Shell companies are used regularly for tax evasion, tax avoidance, money laundering, or to achieve a specific goal such as anonymity. Anonymity may be sought to shield personal assets from others, such as a spouse when a marriage is breaking down, from creditors, or from government authorities.
Shell companies can have legitimate business purposes. They may, for example, act as trustee for a trust, and not engage in any other activity on their own account. This structure creates limited liability for the trustee. A corporate shell can also be formed around a partnership to create limited liability for the partners, and other business ventures, or to immunize one part of a business from the risks of another part.
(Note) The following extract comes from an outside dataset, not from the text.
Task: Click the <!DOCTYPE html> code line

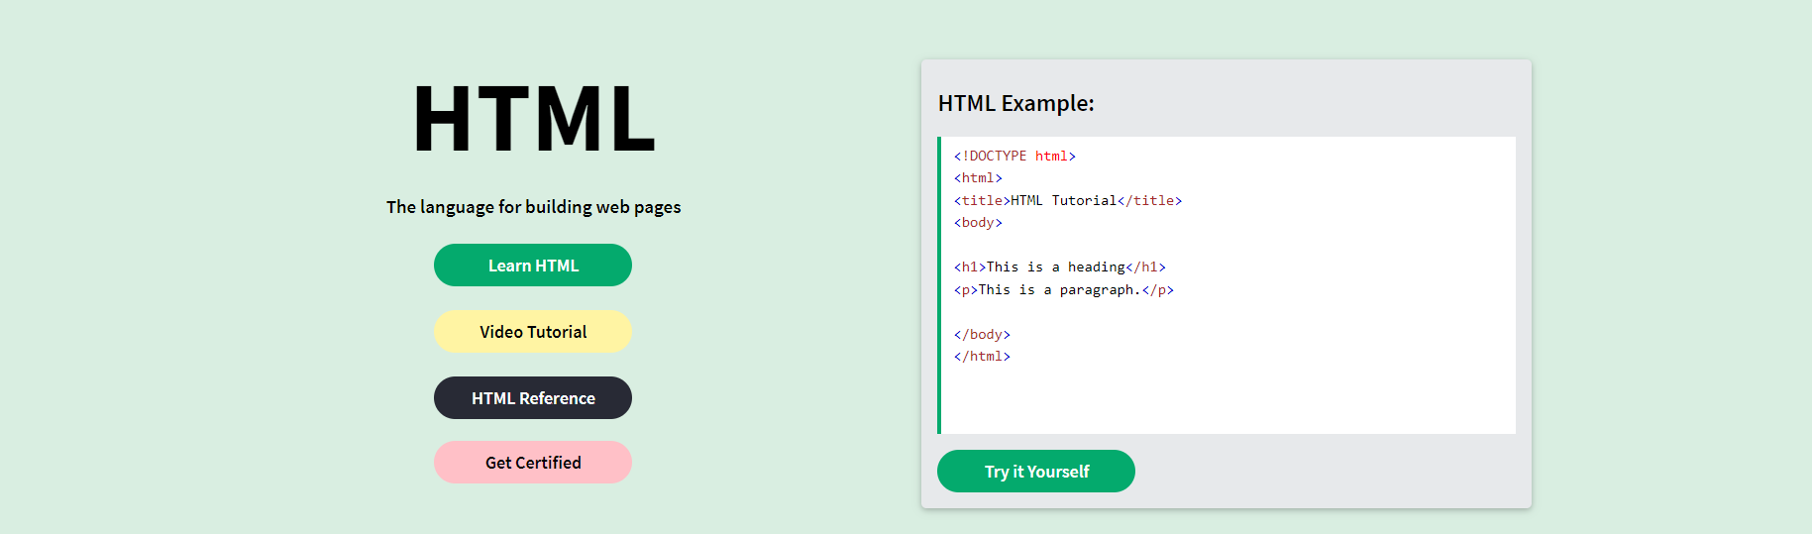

Shell companies can be used to transfer assets from one company into a new one, while leaving the liabilities in the former company.
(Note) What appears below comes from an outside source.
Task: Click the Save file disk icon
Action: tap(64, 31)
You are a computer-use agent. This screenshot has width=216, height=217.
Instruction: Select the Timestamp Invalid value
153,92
The U.S. Securities and Exchange Commission defines a "shell" company as follows:
Shell company: The term shell company means a registrant, other than an asset-backed issuer as defined in Item 1101(b) of Regulation AB (§ 229.1101(b) of this chapter), that has:
(1) No or nominal operations; and
(i) No or nominal assets;
(ii) Assets consisting solely of cash and cash equivalents; or
Some shell companies may have previously had operations that shrank due to unfavorable market conditions or company mismanagement. A shell corporation may also arise when a company's operations have been wound up, for example following a takeover, but the "shell" of the original company continues to exist. The term "shell corporation" does not describe the purpose of a corporate entity, but in general is more informative to classify an entity according to its role in a particular corporate structure; e.g. holding company, general partner, or a limited partner.
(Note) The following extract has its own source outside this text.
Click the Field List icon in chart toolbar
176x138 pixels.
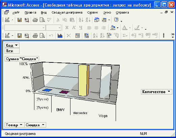78,36
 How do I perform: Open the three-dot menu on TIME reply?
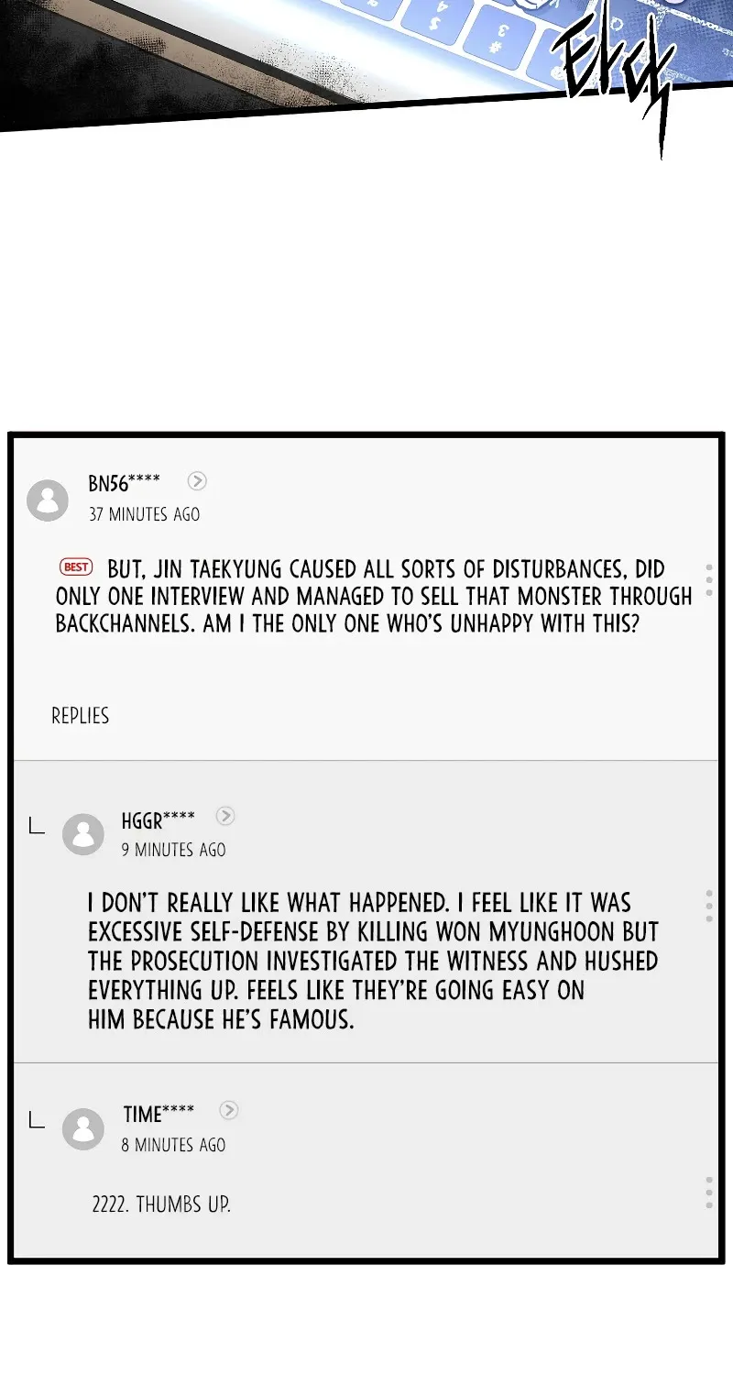(709, 1192)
Shell companies are a main component of the underground economy, especially those based in tax havens. They may also be known as international business companies, personal investment companies, front companies, or "mailbox" companies. Shell companies can also be used for tax avoidance. A classic tax avoidance operation may utilize favorable transfer pricing among multiple corporate entities to lower tax liability in a certain country; e.g. Double Irish arrangement.
According to a 2013 experimental study where the researchers requested anonymous incorporation in violation of international law, one in four corporate service providers offered to provide services in violation of international law.
Shell companies can be used to transfer assets of one company into a new company without having the liabilities of the former company. For example, when Sega Sammy Holdings purchased the bankrupt Index Corporation in June 2013, they formed a shell company in September 2013, called Sega Dream Corporation, into which were transferred valuable assets of the old company, including the Atlus brand and Index Corporation's intellectual properties. This meant that the liabilities of the old company were left in the old company, and Sega Dream had clean title to all the assets of the old company. The former Index Corporation was then dissolved. Sega Dream Corporation was renamed as Index Corporation in November 2013.
When Hilco purchased HMV Canada, they used a shell company by the name of Huk 10 Ltd. in order to secure funds and minimize liability. HMV was then sued by Huk 10 Ltd., allowing Hilco to regain assets and dispose of HMV Canada.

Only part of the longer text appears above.